** Exercise requirements **
Find "Viewport: 964px width, 810px" in the entries below; copy that line through the last, exactly, with no pictures.

** Input data **
*** Begin section ***

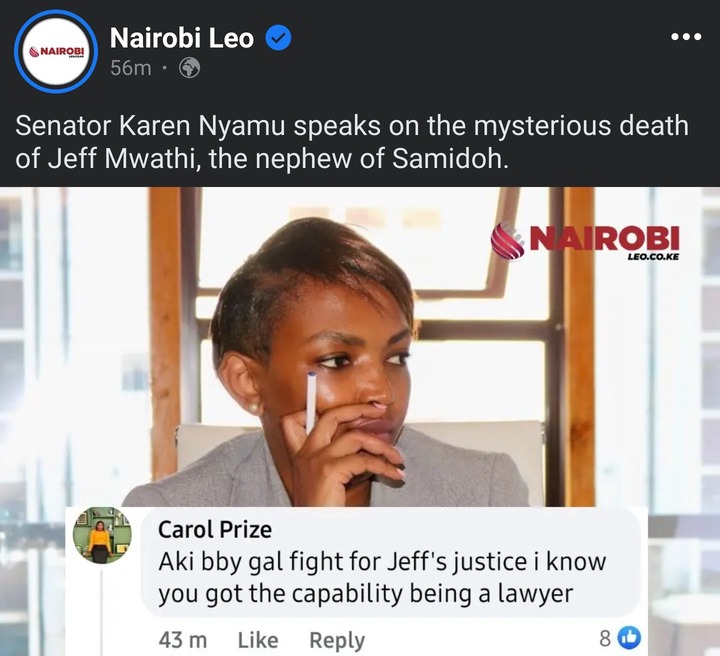
Task: Click the 56m post timestamp
Action: 131,68
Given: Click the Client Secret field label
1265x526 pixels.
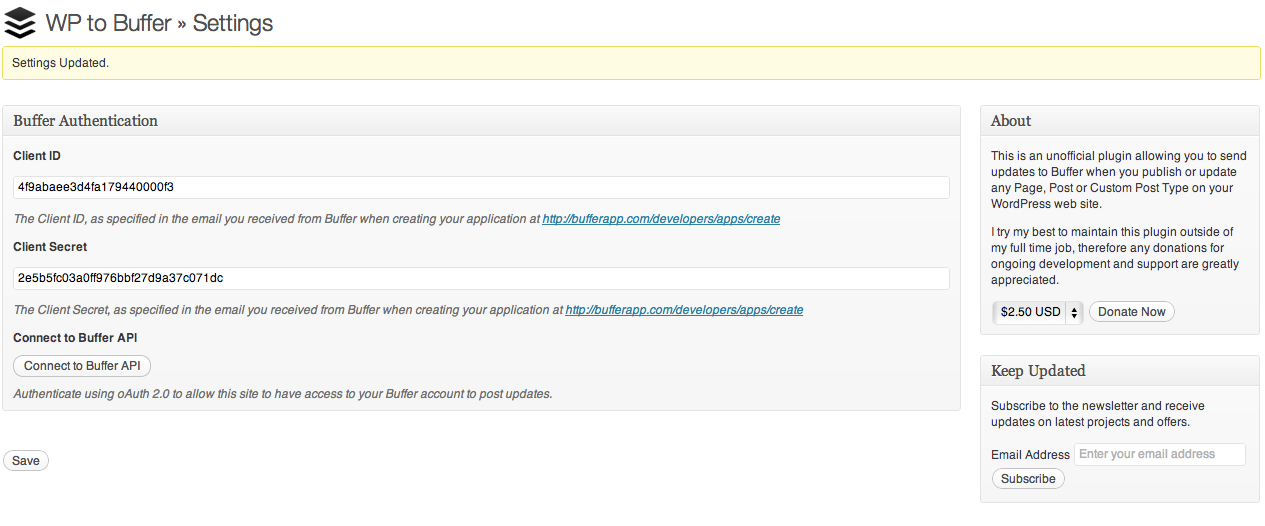Looking at the screenshot, I should 50,247.
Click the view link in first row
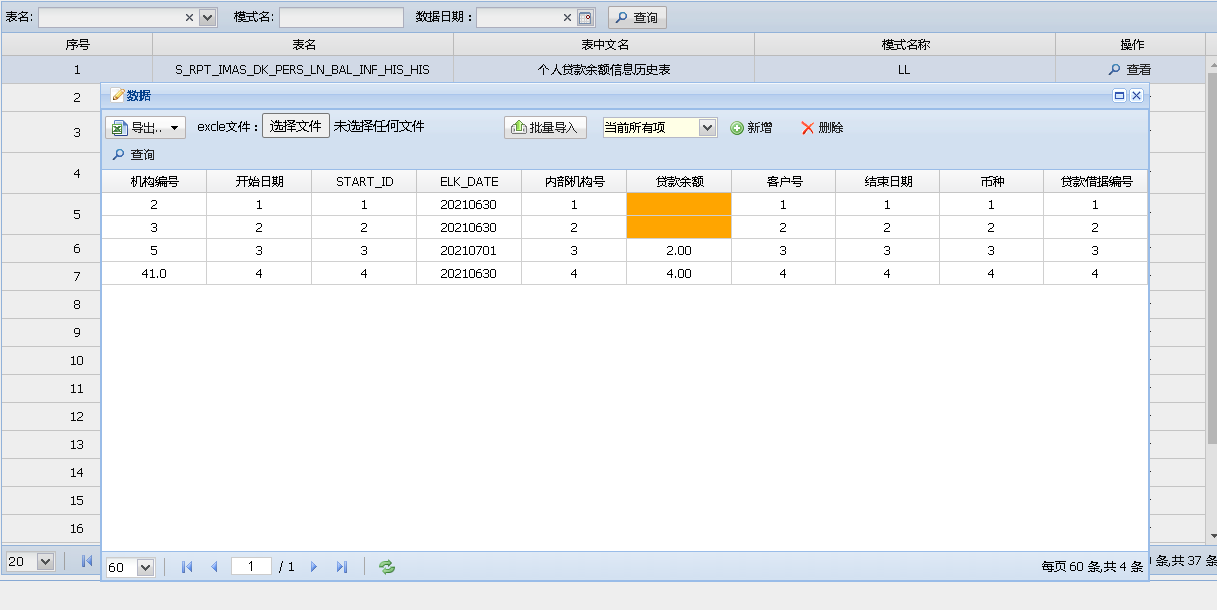The height and width of the screenshot is (610, 1217). coord(1129,70)
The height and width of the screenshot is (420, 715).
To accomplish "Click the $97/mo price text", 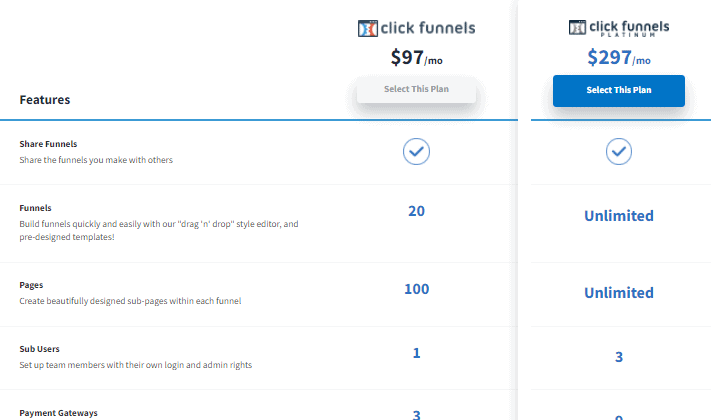I will pyautogui.click(x=416, y=58).
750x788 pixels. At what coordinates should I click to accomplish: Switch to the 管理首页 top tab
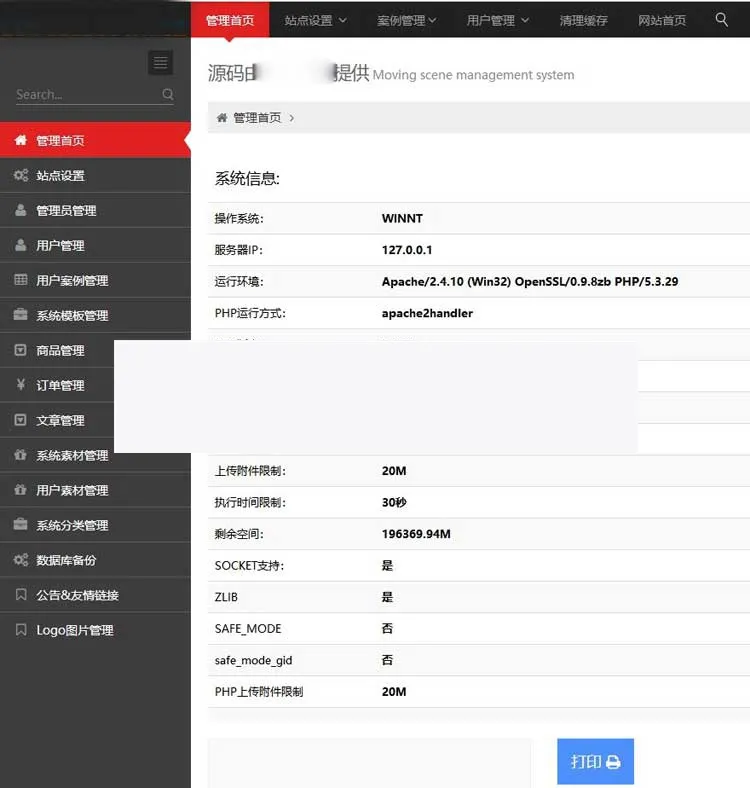pos(230,20)

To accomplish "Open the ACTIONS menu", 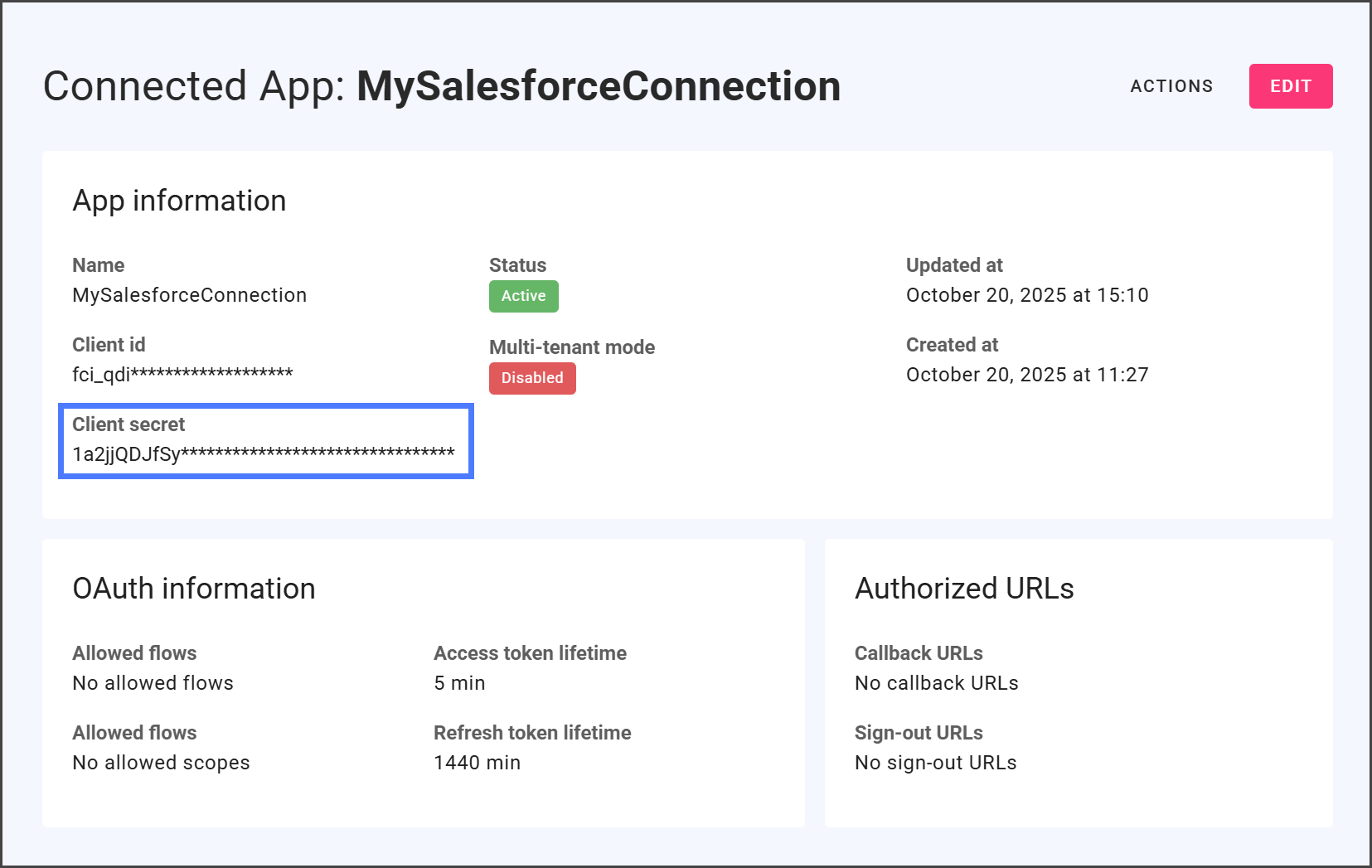I will pos(1171,86).
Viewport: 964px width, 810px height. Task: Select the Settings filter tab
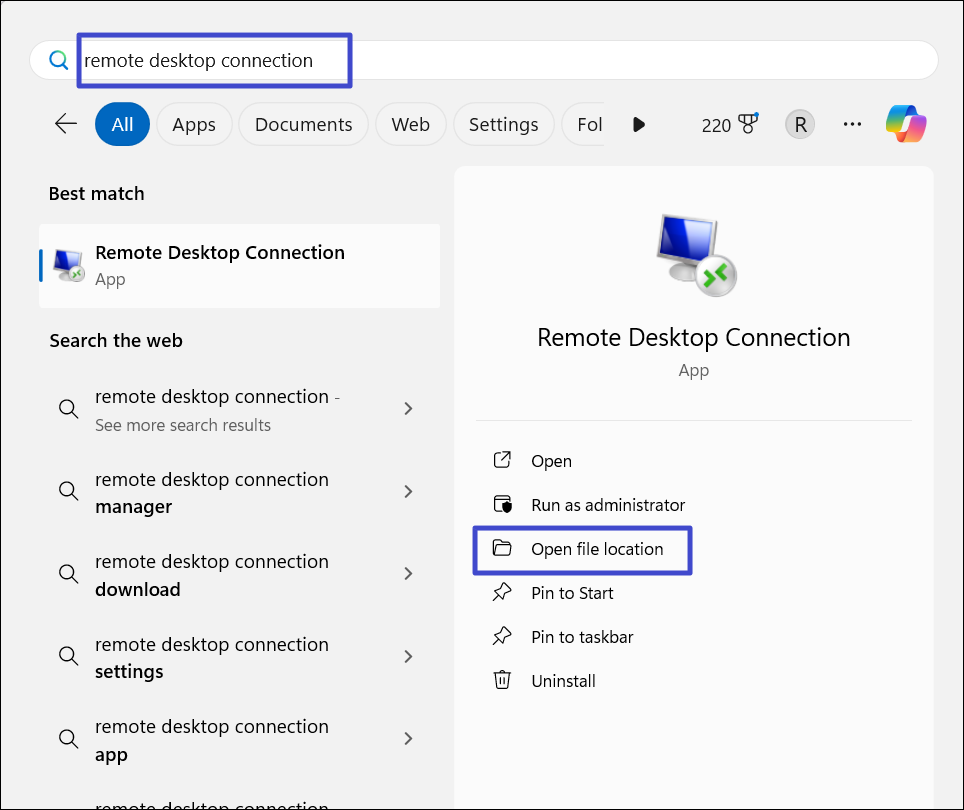point(503,124)
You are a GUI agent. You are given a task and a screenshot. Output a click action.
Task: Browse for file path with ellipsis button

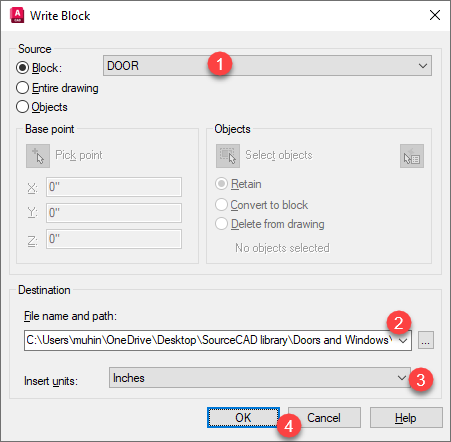pos(426,340)
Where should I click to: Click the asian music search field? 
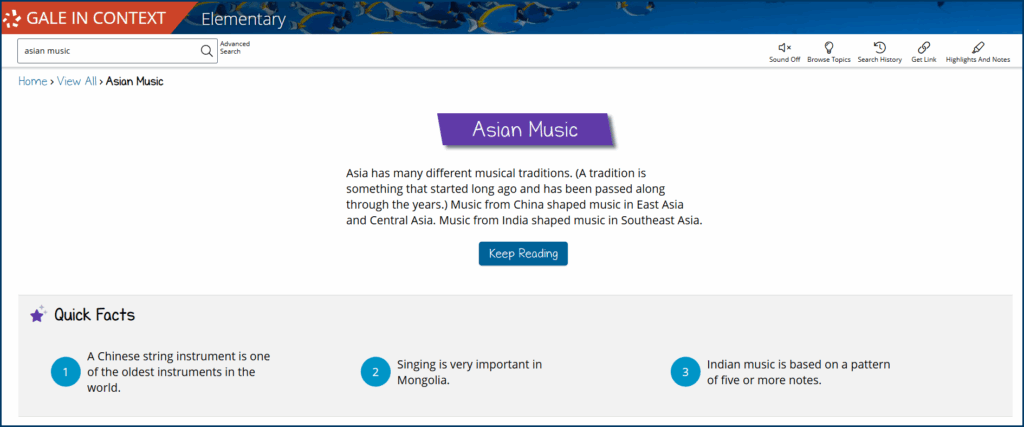(108, 51)
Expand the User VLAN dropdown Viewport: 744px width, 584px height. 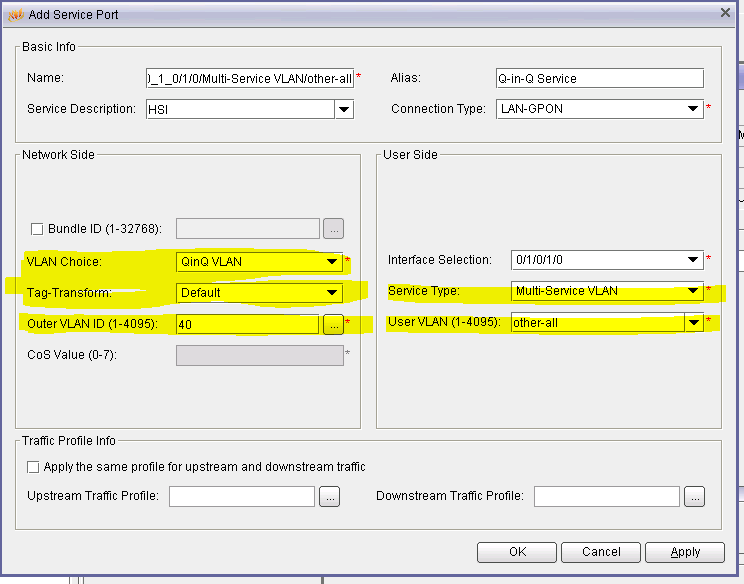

*** End section ***

** Answer space **
Viewport: 964px width, 810px height. Task: Select the Settings filter tab
point(503,124)
You are a GUI agent. You are given a task and a screenshot. Output a click action.
Task: Browse for file path with ellipsis button

pos(426,340)
Where should I click to: Click the asian music search field? 
(108, 51)
Expand the User VLAN dropdown Viewport: 744px width, 584px height. 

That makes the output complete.